They made habit and bad example almost a sufficient
exculpation from crime. Perjury was allowable,
if the perjured were inwardly determined not to swear.
They invented the notion of probabilities, according
to which a person might follow any opinion he pleased,
although he knew it to be wrong, provided authors of
reputation had defended that opinion. A man might
fight a duel, if by refusing to fight he would be
stigmatized as a coward. They did not openly
justify murder, treachery, and falsehood, but they
excused the same, if plausible reasons could be urged.
In their missions they aimed at eclat; and hence
merely nominal conversions were accepted, because
these swelled their numbers. They gave the crucifix,
which covered up all sins; they permitted their converts
to retain their ancient habits and customs. In
order to be popular, Robert de Nobili, it is said,
traced his lineage to Brahma; and one of their missionaries
among the Indians told the savages that Christ was
a warrior who scalped women and children. Anything
for an outward success. Under their teachings
it was seen what a light affair it was to bear the
yoke of Christ. So monarchs retained in their
service confessors who imposed such easy obligations.
So ordinary people resorted to the guidance of such
leaders, who made themselves agreeable. The Jesuit
colleges were filled with casuists. Their whole
moral philosophy, if we may believe Arnauld and Pascal,
was a tissue of casuistry; truth was obscured in order
to secure popularity; even the most diabolical persecution
was justified if heretics stood in the way. Father
Le Tellier rejoiced in the slaughter of Saint Bartholomew,
and Te Deums were offered in the churches for the
extinction of Protestantism by any means. If
it could be shown to be expedient, the Jesuits excused
the most outrageous crimes ever perpetrated on this
earth.
Again, the Jesuits are accused of riveting fetters
on the human mind in order to uphold their power,
and to sustain the absolutism of the popes and the
absolutism of kings, to which they were equally devoted.

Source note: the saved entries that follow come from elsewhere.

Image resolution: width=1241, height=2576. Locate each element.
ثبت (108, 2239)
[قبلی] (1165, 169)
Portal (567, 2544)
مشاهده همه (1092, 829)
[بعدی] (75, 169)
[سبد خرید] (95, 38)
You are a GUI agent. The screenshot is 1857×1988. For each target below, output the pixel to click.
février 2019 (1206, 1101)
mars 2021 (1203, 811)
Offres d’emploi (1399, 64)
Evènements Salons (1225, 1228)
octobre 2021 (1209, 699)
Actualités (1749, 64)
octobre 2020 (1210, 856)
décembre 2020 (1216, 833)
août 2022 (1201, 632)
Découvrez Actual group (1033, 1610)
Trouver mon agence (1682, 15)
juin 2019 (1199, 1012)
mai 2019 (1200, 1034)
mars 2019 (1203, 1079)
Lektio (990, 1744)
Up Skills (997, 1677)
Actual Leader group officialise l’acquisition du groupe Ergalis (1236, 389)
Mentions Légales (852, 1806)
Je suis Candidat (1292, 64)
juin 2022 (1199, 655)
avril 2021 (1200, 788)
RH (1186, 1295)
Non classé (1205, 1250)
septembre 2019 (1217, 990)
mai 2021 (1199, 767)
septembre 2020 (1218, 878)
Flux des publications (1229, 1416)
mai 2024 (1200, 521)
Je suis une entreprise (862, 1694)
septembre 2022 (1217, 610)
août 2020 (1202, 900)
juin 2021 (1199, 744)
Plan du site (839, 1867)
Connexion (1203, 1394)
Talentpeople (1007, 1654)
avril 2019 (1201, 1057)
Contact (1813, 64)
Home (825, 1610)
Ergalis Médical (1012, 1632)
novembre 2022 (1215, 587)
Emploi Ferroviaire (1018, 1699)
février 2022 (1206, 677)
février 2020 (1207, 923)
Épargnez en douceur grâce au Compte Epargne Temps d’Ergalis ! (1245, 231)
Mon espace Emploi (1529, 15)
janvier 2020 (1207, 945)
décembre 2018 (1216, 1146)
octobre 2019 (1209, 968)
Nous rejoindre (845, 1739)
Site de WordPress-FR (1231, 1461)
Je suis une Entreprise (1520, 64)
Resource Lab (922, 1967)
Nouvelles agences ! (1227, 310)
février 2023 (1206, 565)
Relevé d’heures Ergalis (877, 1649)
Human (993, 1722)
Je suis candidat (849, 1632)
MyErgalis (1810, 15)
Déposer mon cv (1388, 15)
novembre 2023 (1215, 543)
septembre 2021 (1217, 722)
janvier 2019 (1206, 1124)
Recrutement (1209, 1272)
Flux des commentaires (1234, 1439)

They taught in their schools the doctrine of passive
obedience; they aimed to subdue the will by rigid
discipline; they were hostile to bold and free inquiries;
they were afraid of science; they hated such men as
Galileo, Pascal, and Bacon; they detested the philosophers
who prepared the way for the French Revolution; they
abominated the Protestant idea of private judgment;
they opposed the progress of human thought, and were
enemies alike of the Jansenist movement in the seventeenth
century and of the French Revolution in the eighteenth.
They upheld the absolutism of Louis XIV., and combated
the English Revolution; they sent their spies and
agents to England to undermine the throne of Elizabeth
and build up the throne of Charles I. Every emancipating
idea, in politics and in religion, they detested.
There were many things in their system of education
to be commended; they were good classical scholars,
and taught Greek and Latin admirably; they cultivated
the memory; they made study pleasing, but they did
not develop genius. The order never produced
a great philosopher; the energies of its members were
concentrated in imposing a despotic yoke.